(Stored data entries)
# # #
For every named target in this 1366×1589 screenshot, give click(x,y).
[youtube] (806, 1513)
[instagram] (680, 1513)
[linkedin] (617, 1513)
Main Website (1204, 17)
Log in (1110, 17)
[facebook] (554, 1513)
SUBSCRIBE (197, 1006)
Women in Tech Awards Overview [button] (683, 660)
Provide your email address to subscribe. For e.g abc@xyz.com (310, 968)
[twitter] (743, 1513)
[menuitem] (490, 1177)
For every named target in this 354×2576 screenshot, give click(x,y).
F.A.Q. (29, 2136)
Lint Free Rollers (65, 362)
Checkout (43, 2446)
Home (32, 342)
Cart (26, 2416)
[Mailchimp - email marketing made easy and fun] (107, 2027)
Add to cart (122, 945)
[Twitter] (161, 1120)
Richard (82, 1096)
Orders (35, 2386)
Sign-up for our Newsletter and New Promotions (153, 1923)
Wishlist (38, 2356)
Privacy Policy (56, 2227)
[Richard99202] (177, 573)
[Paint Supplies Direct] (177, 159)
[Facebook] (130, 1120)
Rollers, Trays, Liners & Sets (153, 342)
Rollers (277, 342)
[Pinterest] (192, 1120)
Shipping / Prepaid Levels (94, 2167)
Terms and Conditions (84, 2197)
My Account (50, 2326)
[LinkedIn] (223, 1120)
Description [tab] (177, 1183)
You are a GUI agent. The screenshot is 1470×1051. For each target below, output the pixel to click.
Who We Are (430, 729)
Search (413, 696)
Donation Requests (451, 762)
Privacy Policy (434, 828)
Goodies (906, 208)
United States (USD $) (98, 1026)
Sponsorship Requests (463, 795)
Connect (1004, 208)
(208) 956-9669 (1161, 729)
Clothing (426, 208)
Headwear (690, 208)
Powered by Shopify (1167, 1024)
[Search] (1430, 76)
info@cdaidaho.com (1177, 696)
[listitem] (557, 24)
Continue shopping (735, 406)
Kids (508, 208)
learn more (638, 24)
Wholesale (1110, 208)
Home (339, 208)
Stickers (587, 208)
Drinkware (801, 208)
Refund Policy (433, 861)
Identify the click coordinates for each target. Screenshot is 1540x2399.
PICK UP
# # #
• [About this task]:
Only those lines of the entries above that run from the line containing "Connect (1004, 208)" to the line containing "Identify the click", both included, should be transcribed exactly.

• [Solved exercise]:
Connect (1004, 208)
(208) 956-9669 (1161, 729)
Clothing (426, 208)
Headwear (690, 208)
Powered by Shopify (1167, 1024)
[Search] (1430, 76)
info@cdaidaho.com (1177, 696)
[listitem] (557, 24)
Continue shopping (735, 406)
Kids (508, 208)
learn more (638, 24)
Wholesale (1110, 208)
Home (339, 208)
Stickers (587, 208)
Drinkware (801, 208)
Refund Policy (433, 861)
Identify the click coordinates for each target. Screenshot is 1540x2399.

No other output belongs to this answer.